Yeah it makes sense to me that the actual network socket is going to move data around in buffers. I'm just offering an abstraction over that so that you can write code that is wholly agnostic to how data is stored.
And yes, because it's a new abstraction the compat story is interesting. We can easily wrap any source so we'll have loads of working sources. The fight will be getting official data sinks that support a new kind of stream
I did a microbenchmark recently and found that on node 24, awaiting a sync function is about 90 times slower than just calling it. If the function is trivial, which can often be the case.
If you go back a few versions, that number goes up to around 105x. I don’t recall now if I tested back to 14. There was an optimization to async handling in 16 that I recall breaking a few tests that depended on nextTick() behavior that stopped happening, such that the setup and execution steps started firing in the wrong order, due to a mock returning a number instead of a Promise.
that sounds way off. there is a big perf hit to async, but it appears to be roughly 100 nanoseconds overhead per call. when benchmarking you have to ensure your function is not going to be optimized away if it doesn't do anything or inputs/outputs never change.
> I did a microbenchmark recently and found that on node 24, awaiting a sync function is about 90 times slower than just calling it. If the function is trivial, which can often be the case.
Any await runs the logic that attempts to release the main message pump to check for other tasks or incoming IO events. And it looks like that takes around 90 instructions to loop back around to running the next line of the code, when the process is running nothing else.
If you’re doing real work, 90 instructions ain’t much but it’s not free either. If you’ve got an async accumulator (eg, otel, Prometheus) that could be a cost you care about.
How did you come up with 90? Can you shed any might on the difference between the cost of promise resolution and the cost of await? Is there any cost component with how deep in the call stack you are when an await happens?
Essentially for loop of 10k iterations comparing `fn()` versus `await fn()` fed into a microbenchmark tool, with some fiddling to detect if elimination was happening or ordering was changing things.

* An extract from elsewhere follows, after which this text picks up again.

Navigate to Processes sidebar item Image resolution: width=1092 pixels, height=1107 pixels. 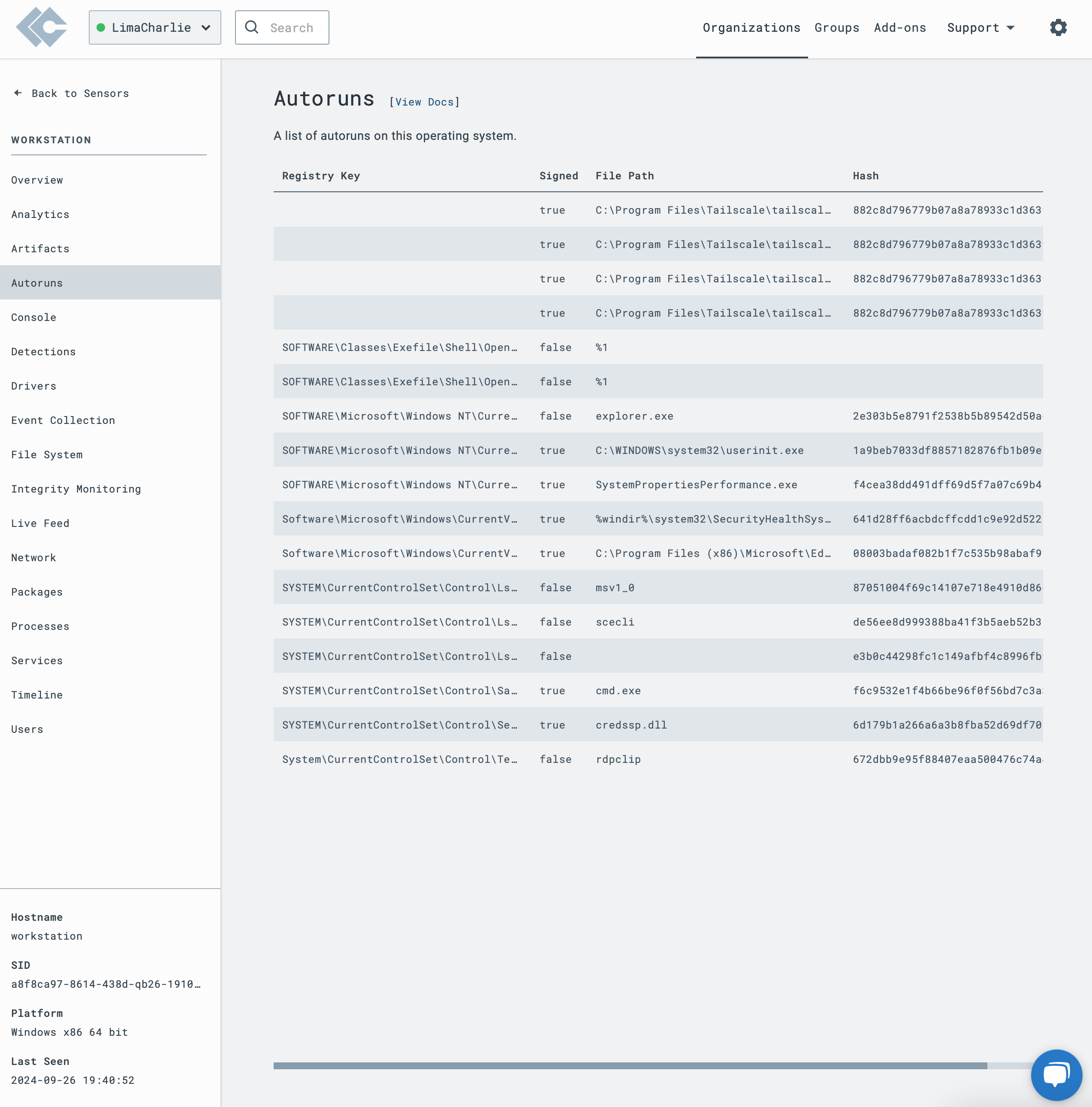40,625
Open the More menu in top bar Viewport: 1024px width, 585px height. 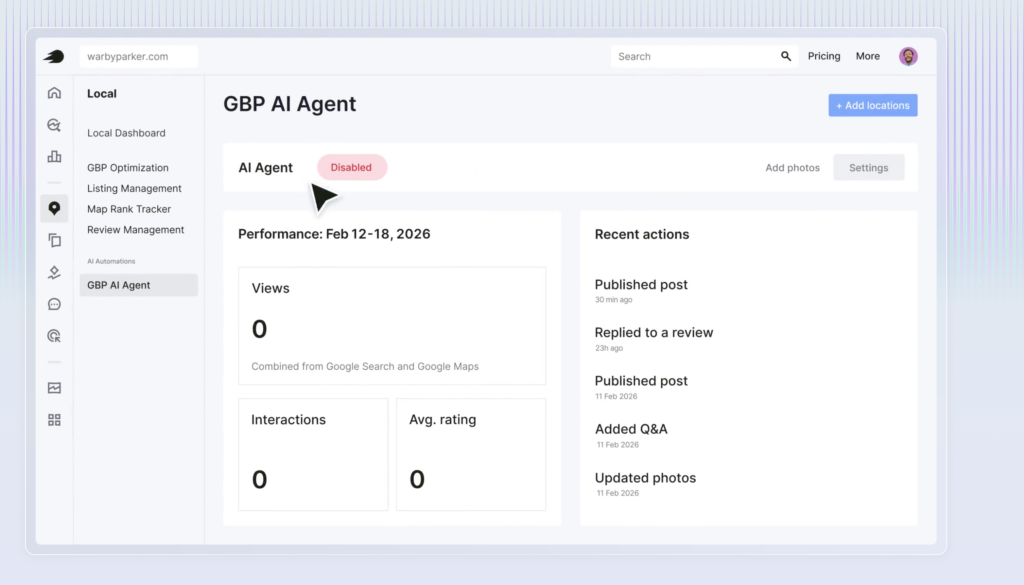click(867, 56)
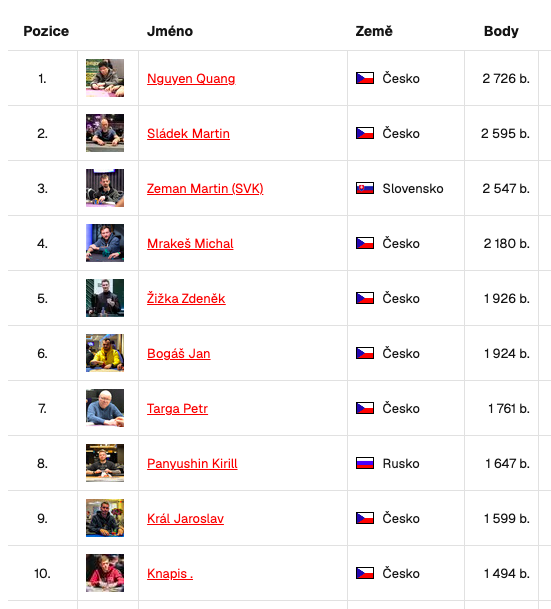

I was bumping into PRs trying to eliminate awaits in long loops and thinking surely the overhead can’t be so high to warrant doing this, especially after node ~16. I was wrong.
I assume the reason is that `await` de-schedules the current microtask. In fact, even if you immediately return from an `await`, the de-scheduling can introduce behavior that otherwise would be absent without `await`. For this reason, code optimizers (like the Google Closure Compiler) treat `await` as a side-effect and do not optimize it out.

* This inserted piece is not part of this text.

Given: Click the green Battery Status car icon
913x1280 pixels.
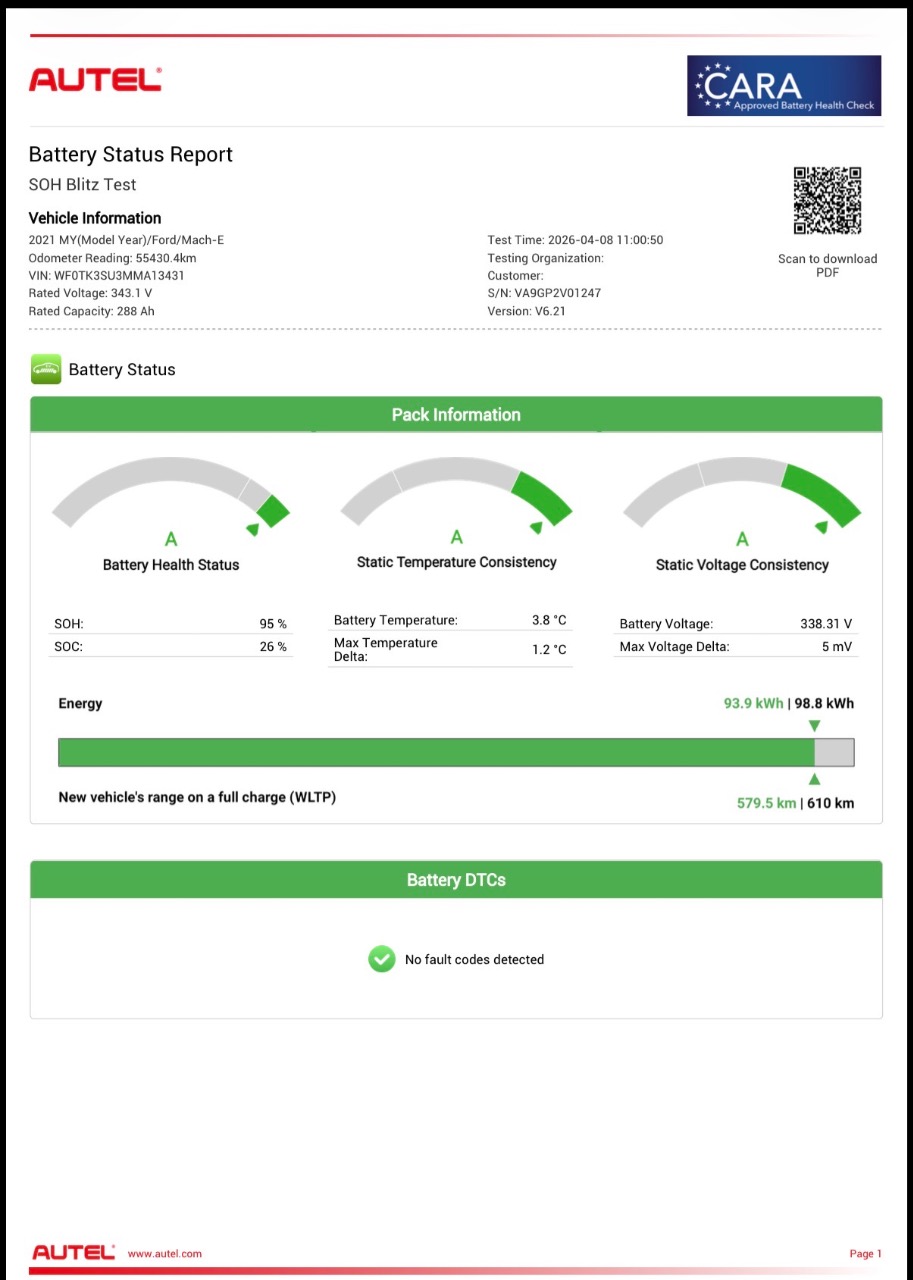Looking at the screenshot, I should coord(46,369).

JS engines actually are optimized to make that usage pattern fast.
Small, short-lived objects with known key ordering (monomorphism) are not a major cost in JS because the GC design is generational. The smallest, youngest generation of objects can be quickly collected with an incremental GC because the perf assumption is that most of the items in the youngest generation will be garbage. This allows collection to be optimized by first finding the live objects in the gen0 pool, copying them out, then throwing away the old gen0 pool memory and replacing it with a new chunk.

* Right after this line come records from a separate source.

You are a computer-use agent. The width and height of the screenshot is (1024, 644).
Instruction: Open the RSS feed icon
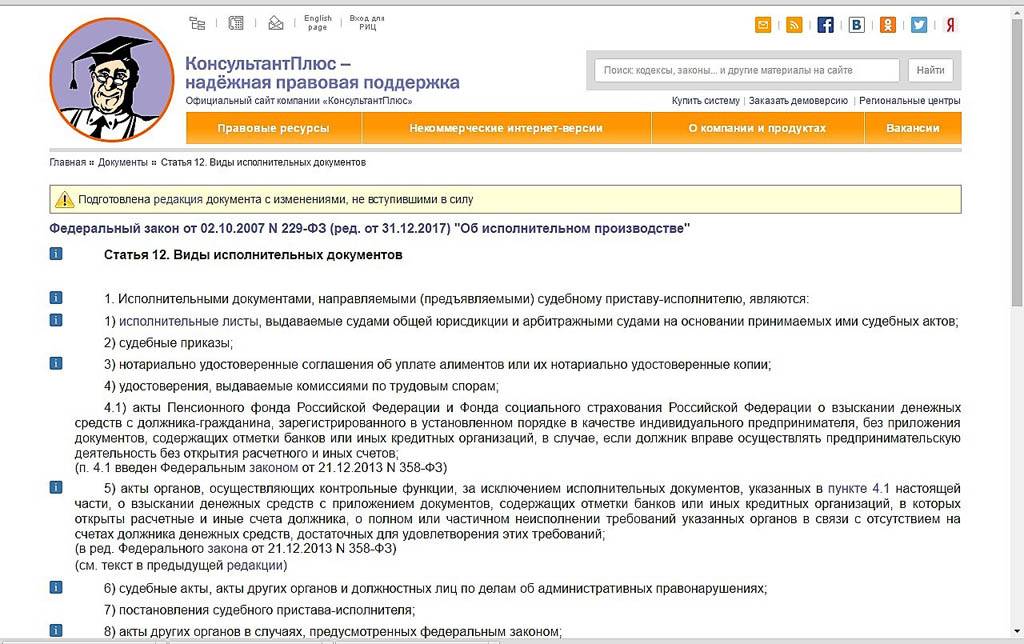794,25
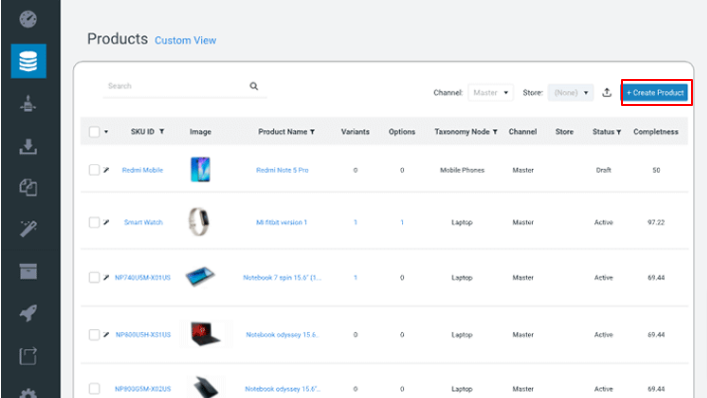Open the Custom View link
The image size is (707, 398).
tap(185, 41)
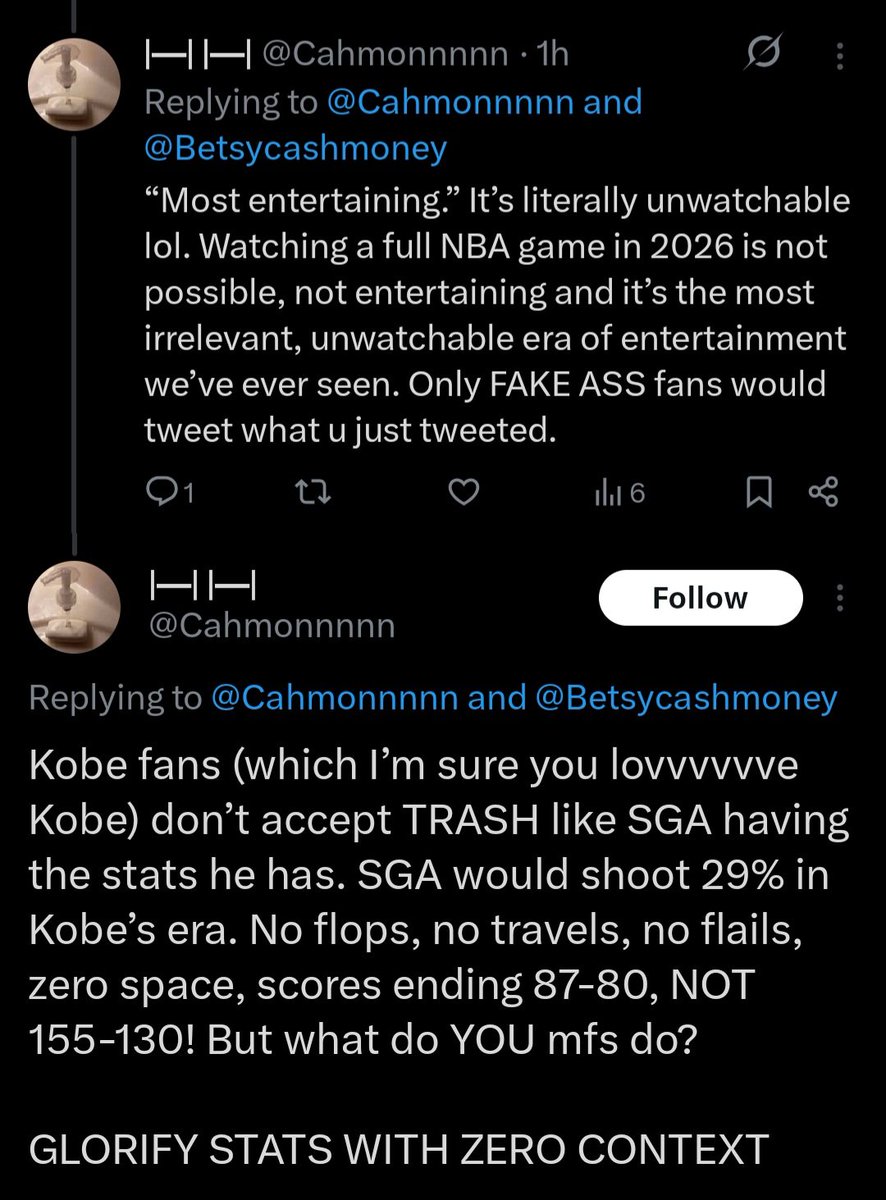Follow the @Cahmonnnnn account
886x1200 pixels.
click(700, 598)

What happens when I send an extremely high throughput of data and the scheduler decides to pause garbage collection due to there being too many interrupts to my process sending network events? (a common way network data is handed off to an application in many linux distros)
Are there any concerns that the extra array overhead will make the application even more vulnerable to out of memory errors while it holds off on GC to process the big stream (or multiple streams)?
I am mostly curious, maybe this is not a problem for JS engines, but I have sometimes seen GC get paused on high throughput systems in GoLang, C#, and Java, which causes a lot of headaches.
Yeah I don't think that's generally a problem for JS engines because of the incremental garbage collector.
If you make all your memory usage patterns possible for the incremental collector to collect, you won't experience noticeable hangups because the incremental collector doesn't stop the world. This was already pretty important for JS since full collections would (do) show up as hiccups in the responsiveness of the UI.
Interesting, thanks for the info, I'll do some reading on what you're saying. I agree, you're right about JS having issues with hiccups in the UI due to scheduling on a single process thread.
Makes a lot of sense, cool that the garbage collector can run independently of the call stack and function scheduler.
OP doesn’t know what he’s talking about. Creating an object per byte is insane to do if you care about performance. It’ll be fine if you do 1000 objects once or this isn’t particularly performance sensitive. That’s fine. But the GC running concurrently doesn’t change anything about that, not to mention that he’s wrong and the scavenger phase for the young generation (which is typically where you find byte arrays being processed like this) is stop the world. Certain phases of the old generation collection are concurrent but notably finalization (deleting all the objects) is also stop the world as is compaction (rearranging where the objects live).
This whole approach is going to be orders of magnitude of overhead and the GC can’t do anything because you’d still be allocating the object, setting it up, etc. Your only hope would be the JIT seeing through this kind of insanity and rewriting to elide those objects but that’s not something I’m aware AOT optimizer can do let alone a JIT engine that needs to balance generating code over fully optimal behavior.
Don’t take my word for it - write a simple benchmark to illustrate the problem. You can also look throughout the comment thread that OP is just completely combative with people who clearly know something and point out problems with his reasoning.
Even if you stop the world while you sweep the infant generation, the whole point of the infant generation is that it's tiny. Most of the memory in use is going to be in the other generations and isn't going to be swept at all: the churn will be limited to the infant generation. That's why in real usage the GC overhead is I would say around 15% (and why the collections are spaced regularly and quick enough to not be noticeable).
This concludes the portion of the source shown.